Viral genetic interactions include
Recombination
Reassortment
Complementation
Phenotypic mixing

Recombination is the exchange of genetic information between 2 chromosomes by crossing over within regions of significant base sequence homology.

Reassortment is when viruses with segmented genomes such as influenza and rotavirus exchange material. Most notably is the viral reassortment of genes from human, swine, and avian viruses that was the cause of the 2009 H1N1 influenza A pandemic.

Complementation is when 1 of 2 viruses that infect the cell has a mutation that results in a nonfunctional protein. The non-mutated virus "complements" the mutated one by making a functional protein that serves both viruses. An example of this can be seen in hepatitis D, where the presence of replicating hepatitis B provides HBsAg that serves as the envelope protein for HDV.

Phenotypic mixing is a form of interaction between two viruses, each of which holds its own unique genetic material. The genome of virus A can be partially or completely coated with the surface protein of virus B. The virus B protein coat determines the tropism (infectivity) of the resulting (hybrid) virus. However, the progeny from this infection will have a type A coat that is encoded by the type A genetic material.

Viral replication entails:
1. Penetration of the host cell
2. Virion uncoating
3. Transcription of viral mRNA
4. Translation of viral mRNA
5. Replication of the viral genome
6. Assembly of virions
7. Release of virions through budding or through cell lysis

Most RNA viruses replicate in the cytoplasm, with exception to retroviruses and segmented orthomyxoviruses.

Most DNA viruses replicate in the nucleus, with exception to poxviruses.

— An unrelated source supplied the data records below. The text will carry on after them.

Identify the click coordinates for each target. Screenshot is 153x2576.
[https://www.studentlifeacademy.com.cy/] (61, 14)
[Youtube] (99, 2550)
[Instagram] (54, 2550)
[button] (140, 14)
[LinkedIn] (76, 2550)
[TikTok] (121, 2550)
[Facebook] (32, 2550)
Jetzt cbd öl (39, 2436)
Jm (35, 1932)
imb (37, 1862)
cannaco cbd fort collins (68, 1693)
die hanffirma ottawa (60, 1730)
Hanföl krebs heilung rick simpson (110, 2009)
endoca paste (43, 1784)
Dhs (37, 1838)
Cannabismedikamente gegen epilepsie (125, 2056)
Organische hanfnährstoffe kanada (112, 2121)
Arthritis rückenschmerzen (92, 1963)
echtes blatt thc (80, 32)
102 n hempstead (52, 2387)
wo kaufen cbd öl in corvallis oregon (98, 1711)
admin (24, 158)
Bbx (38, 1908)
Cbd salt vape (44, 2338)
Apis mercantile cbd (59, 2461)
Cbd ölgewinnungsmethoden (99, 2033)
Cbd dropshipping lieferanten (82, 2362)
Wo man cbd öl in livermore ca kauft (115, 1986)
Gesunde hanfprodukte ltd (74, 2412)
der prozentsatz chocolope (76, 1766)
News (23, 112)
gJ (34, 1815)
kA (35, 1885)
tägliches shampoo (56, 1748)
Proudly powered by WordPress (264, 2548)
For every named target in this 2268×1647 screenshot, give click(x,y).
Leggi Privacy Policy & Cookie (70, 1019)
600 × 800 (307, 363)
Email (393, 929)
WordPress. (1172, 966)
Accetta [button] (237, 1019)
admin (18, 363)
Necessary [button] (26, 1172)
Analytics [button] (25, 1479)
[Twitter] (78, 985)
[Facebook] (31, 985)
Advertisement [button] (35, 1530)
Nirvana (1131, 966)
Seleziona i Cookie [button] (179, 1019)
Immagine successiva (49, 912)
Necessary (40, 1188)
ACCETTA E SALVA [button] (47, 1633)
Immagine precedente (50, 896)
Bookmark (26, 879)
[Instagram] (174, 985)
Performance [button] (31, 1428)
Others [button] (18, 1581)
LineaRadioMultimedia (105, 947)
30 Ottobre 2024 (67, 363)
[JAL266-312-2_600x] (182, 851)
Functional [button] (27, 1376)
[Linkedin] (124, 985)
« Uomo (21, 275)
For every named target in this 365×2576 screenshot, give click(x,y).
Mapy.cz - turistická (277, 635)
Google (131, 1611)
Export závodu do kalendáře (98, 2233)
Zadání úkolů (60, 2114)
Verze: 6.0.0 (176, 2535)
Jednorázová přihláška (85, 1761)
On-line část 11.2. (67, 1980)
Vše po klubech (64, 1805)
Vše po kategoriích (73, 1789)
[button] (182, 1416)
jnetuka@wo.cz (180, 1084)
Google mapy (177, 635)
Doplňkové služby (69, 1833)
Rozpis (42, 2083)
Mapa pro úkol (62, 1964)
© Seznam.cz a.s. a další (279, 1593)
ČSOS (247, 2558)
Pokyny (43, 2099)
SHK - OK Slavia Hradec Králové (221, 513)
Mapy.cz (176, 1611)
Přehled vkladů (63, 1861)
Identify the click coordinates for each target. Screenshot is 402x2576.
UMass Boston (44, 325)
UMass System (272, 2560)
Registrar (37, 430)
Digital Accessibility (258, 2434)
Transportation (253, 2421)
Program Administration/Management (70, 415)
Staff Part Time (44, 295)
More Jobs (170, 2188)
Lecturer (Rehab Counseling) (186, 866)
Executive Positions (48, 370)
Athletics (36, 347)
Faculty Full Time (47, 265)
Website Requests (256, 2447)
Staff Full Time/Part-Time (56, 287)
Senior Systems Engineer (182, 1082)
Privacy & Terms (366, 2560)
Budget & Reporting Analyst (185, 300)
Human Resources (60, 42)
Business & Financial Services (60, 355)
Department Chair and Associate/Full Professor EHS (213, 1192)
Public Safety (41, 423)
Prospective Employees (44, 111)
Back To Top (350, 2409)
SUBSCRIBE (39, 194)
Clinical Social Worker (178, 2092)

Enveloped viruses bud through a host membrane to acquire their envelope → do not lyse the cell.

Genetic mutations are common in viruses.

Viruses rely on bypassing normal safeguards of genomic integrity to replicate. Normal host mechanisms of genome protection and repair are deactivated to allow for viral replication. Viral infection thus increases the mutation rate in host DNA as well.

Many virions are defective → require high inoculation to infect.